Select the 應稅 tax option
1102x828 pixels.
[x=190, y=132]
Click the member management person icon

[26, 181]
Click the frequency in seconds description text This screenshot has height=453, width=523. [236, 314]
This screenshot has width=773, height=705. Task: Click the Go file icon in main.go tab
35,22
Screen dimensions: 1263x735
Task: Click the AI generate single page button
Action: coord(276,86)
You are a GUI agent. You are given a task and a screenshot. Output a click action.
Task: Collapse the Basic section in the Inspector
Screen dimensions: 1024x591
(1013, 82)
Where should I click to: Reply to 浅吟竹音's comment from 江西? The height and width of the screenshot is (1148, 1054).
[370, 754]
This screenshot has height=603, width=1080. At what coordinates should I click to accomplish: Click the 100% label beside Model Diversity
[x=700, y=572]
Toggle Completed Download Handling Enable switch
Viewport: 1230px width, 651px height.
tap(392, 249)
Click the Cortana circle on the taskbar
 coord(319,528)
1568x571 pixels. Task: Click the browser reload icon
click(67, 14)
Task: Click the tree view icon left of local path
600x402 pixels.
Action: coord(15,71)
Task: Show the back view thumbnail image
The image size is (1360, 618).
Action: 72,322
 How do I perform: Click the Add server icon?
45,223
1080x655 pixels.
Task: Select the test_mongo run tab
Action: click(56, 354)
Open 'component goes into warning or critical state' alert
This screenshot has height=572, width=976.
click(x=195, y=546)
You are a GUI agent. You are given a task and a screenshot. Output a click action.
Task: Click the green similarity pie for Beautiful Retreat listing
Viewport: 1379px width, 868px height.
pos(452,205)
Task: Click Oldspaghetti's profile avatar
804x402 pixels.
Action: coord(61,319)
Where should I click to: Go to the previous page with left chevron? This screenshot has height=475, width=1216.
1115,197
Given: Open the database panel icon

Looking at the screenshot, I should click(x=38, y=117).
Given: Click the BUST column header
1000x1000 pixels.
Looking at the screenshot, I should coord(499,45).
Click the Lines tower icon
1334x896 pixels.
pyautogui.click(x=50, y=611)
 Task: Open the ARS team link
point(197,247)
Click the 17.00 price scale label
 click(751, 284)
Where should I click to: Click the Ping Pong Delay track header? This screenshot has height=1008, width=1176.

* Problem requirements *
Repeat the whole listing above without any change.

* Reply to the task *
Select the 應稅 tax option
1102x828 pixels.
[x=190, y=132]
Click the member management person icon

[26, 181]
Click the frequency in seconds description text This screenshot has height=453, width=523. [236, 314]
This screenshot has width=773, height=705. Task: Click the Go file icon in main.go tab
35,22
Screen dimensions: 1263x735
Task: Click the AI generate single page button
Action: coord(276,86)
You are a GUI agent. You are given a task and a screenshot. Output a click action.
Task: Collapse the Basic section in the Inspector
Screen dimensions: 1024x591
(1013, 82)
Where should I click to: Reply to 浅吟竹音's comment from 江西? The height and width of the screenshot is (1148, 1054).
[370, 754]
This screenshot has height=603, width=1080. At what coordinates should I click to accomplish: Click the 100% label beside Model Diversity
[x=700, y=572]
Toggle Completed Download Handling Enable switch
Viewport: 1230px width, 651px height.
tap(392, 249)
Click the Cortana circle on the taskbar
 coord(319,528)
1568x571 pixels. Task: Click the browser reload icon
click(67, 14)
Task: Click the tree view icon left of local path
600x402 pixels.
Action: coord(15,71)
Task: Show the back view thumbnail image
The image size is (1360, 618).
Action: 72,322
 How do I perform: Click the Add server icon?
45,223
1080x655 pixels.
Task: Select the test_mongo run tab
Action: click(56, 354)
Open 'component goes into warning or critical state' alert
This screenshot has height=572, width=976.
click(x=195, y=546)
You are a GUI agent. You are given a task and a screenshot. Output a click action.
Task: Click the green similarity pie for Beautiful Retreat listing
Viewport: 1379px width, 868px height.
pos(452,205)
Task: Click Oldspaghetti's profile avatar
804x402 pixels.
Action: coord(61,319)
Where should I click to: Go to the previous page with left chevron? This screenshot has height=475, width=1216.
1115,197
Given: Open the database panel icon

Looking at the screenshot, I should click(x=38, y=117).
Given: Click the BUST column header
1000x1000 pixels.
Looking at the screenshot, I should coord(499,45).
Click the Lines tower icon
1334x896 pixels.
pyautogui.click(x=50, y=611)
 Task: Open the ARS team link
point(197,247)
Click the 17.00 price scale label
 click(751, 284)
Where should I click to: Click the Ping Pong Delay track header? This screenshot has height=1008, width=1176.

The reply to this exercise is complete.